Adding a new entry to the trie creates a new branch. This branch shares already present characters with existing nodes
and creates new nodes when it's prefix diverges from the present entries.
# trie containing flower & flowchart (1 char = 1 node)
'' - f - l - o - w - e - r
|
c - h - a - r - t
A RadixTrie is the space optimized version of a Trie.
It combines the nodes with only one sub-node into one, containing more than one character.
# radix trie containing flower & flowchart
'' - flow - er
|
chart
The prefix Pruning references the algorithm to query the RadixTrie.
In order for the pruning to work, the nodes in RadixTrie are stored in a sorted manner.

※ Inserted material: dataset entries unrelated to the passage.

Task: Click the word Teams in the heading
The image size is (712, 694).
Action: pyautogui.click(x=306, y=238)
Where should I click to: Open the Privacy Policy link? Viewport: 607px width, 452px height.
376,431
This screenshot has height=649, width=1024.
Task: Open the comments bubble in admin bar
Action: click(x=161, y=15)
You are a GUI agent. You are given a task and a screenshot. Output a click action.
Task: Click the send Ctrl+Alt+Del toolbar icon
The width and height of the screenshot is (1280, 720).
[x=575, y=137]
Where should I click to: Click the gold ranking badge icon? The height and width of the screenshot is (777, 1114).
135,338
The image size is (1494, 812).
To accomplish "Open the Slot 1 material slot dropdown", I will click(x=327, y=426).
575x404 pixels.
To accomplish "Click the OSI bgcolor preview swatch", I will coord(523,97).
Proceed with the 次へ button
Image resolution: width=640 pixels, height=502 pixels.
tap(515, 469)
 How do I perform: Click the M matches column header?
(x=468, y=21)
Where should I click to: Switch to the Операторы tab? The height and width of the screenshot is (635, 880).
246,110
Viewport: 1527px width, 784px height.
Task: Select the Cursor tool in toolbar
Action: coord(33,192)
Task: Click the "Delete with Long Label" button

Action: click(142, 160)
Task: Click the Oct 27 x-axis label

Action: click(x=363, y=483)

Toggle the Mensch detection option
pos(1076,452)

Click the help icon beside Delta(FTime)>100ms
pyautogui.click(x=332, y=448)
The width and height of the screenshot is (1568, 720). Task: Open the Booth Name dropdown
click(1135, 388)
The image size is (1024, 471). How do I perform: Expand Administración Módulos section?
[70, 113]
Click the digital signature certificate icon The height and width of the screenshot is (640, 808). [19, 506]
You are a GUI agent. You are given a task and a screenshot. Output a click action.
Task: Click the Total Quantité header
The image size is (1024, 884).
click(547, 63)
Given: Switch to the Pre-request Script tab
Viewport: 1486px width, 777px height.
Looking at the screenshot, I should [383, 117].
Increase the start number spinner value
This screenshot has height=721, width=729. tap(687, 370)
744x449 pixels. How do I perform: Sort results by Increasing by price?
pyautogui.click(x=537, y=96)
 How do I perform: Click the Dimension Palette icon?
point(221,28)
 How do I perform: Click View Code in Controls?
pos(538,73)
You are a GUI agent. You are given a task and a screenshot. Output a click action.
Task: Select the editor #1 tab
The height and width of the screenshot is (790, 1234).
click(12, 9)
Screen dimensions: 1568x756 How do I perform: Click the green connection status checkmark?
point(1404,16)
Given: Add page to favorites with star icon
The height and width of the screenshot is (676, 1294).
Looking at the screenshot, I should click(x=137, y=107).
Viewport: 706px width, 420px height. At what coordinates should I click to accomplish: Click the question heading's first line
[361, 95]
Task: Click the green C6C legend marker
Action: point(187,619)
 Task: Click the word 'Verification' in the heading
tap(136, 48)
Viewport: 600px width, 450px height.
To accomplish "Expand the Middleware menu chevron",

This structure allows cutting off unpromising branches during querying the trie which makes the algorithm way faster
compared to a non-pruning trie.
Usage
Get from PyPI:
pip install pypruningradixtrie
Create the PRT:
# empty trie
trie = PruningRadixTrie()
# fill with data from CSV file on creation
trie = PruningRadixTrie('./test_data.csv', CSVInputProvider(',', lambda x: float(x[1])))
Add entries:
CSV:
# fill with data from CSV file, score is at position 1, term at position 0
fill_trie_from_file(trie, './test_data.csv', CSVInputProvider(',', lambda x: float(x[1]), 0))
JSON:
# define a functon to calculate the score out of a JSON entry
def score_fun(json_entry: Dict[str, Any]) -> float:
return json_entry["pages"] * json_entry["year"] / 10.0
# "title" = key for term to insert into PRT
fill_trie_from_file(trie, './test_data.json', JSONInputProvider("title", score_fun))
Single Entry:
# insert single entry
insert_term(trie, term="flower", score=20)
Use the PRT:
# get the top 10 entries that start with 'flower'
trie.get_top_k_for_prefix('flower', 10)